> **Goal**
How many lines in the entries below contain the string "Find"? Case counts, and the reply should be the number alone.

> **Given entries**
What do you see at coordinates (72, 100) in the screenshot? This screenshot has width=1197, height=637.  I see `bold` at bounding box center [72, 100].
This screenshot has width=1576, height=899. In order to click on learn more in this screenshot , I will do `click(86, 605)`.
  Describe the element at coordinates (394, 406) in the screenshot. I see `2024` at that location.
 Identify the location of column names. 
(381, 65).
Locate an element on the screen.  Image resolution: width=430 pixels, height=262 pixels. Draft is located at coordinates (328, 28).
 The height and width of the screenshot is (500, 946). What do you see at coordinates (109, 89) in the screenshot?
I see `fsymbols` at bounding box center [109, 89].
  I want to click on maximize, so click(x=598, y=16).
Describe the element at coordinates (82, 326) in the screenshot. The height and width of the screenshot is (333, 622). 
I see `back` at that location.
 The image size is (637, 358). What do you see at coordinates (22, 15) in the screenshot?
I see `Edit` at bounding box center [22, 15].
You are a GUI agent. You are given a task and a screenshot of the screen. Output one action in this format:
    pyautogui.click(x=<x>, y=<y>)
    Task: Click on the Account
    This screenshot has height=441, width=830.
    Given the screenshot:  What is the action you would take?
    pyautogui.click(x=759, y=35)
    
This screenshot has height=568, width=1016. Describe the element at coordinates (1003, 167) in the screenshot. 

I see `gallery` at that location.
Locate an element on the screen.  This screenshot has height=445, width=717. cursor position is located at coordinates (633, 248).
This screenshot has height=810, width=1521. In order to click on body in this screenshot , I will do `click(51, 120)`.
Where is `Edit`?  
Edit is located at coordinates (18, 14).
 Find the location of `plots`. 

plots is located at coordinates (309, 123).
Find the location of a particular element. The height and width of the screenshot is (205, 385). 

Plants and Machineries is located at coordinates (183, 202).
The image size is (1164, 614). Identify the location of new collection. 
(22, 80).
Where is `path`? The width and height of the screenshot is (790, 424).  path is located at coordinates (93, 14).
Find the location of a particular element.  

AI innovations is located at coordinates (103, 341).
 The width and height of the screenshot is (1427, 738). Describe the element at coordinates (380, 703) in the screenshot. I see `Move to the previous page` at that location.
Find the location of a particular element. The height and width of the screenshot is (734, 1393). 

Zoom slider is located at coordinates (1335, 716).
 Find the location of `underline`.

> **Written response**
5